3. Minutes of Corporate Office Disciplinary Committee Sitting (CDC) on June 28 2013-Committee’s Observations & Comments and Committee’s Recommendation- Exhibit DA3 reads:
“Committee’s Observations & Comments
The Committee noted that the cash for deposit of =N=268,000.00 was not provided for by the AOM at the time it was made on 08/11/2012 and was not refunded even as at 18.06.2013 (seven months afterwards) until investigations commenced into the case. The account of the AOM was not consistently funded (for 4 months) to accommodate the cheque for =N268,000.000 between November, 2012 and February, 2013 and he took no step to pay the money he borrowed.
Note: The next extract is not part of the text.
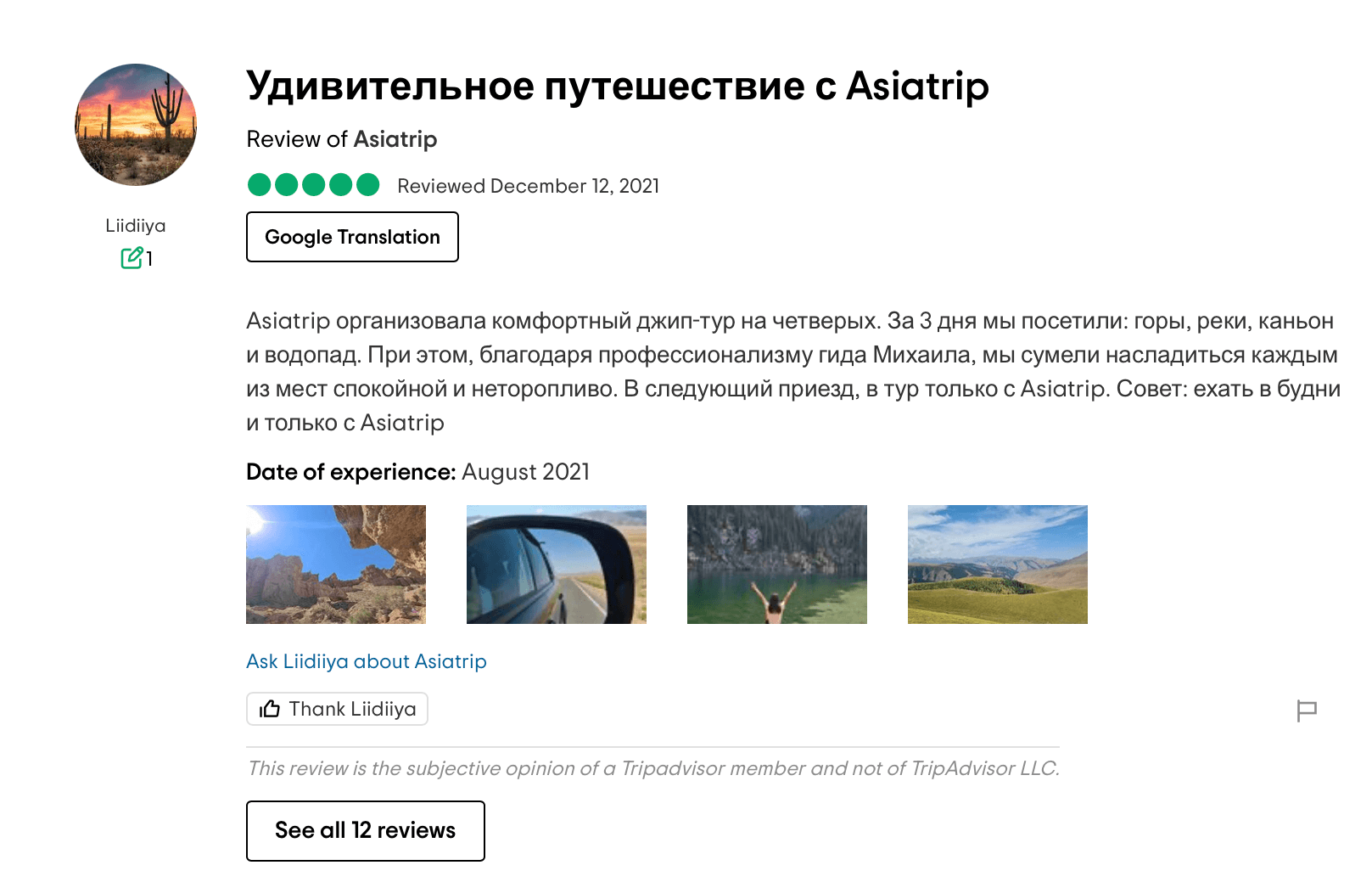
Task: Follow the Asiatrip link in 'Review of Asiatrip'
Action: (395, 139)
It was at the instance of the investigator, that the sum of N268.000.00 (being the amount on the cheque) was transferred by the AOM to the account of the former BOM on 19.06,13 as the fund had been recovered from the BOM before he was existed”.
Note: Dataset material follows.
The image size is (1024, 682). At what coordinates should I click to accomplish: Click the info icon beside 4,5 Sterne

“Committee’s Recommendations
Based on the foregoing, the committee recommends that innocent Achor’s appointment be terminated for services no longer required as he clearly demonstrated doubtful integrity for his actions which contributed to the BOM borrowing money from the vault. Also, the committee upheld the dismissal recommendation of the Cash Officer and BOM”.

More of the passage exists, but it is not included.